** Opening Material for this task block **

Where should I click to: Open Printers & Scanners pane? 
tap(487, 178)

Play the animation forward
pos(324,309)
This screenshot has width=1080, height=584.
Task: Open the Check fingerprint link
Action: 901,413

** Closing Material for this task block **

» **Instructions for the task**
Retype all of the lines shown above, keeping each one exact.

» **Answer section**
Where should I click to: Open Printers & Scanners pane? 
tap(487, 178)

Play the animation forward
pos(324,309)
This screenshot has width=1080, height=584.
Task: Open the Check fingerprint link
Action: 901,413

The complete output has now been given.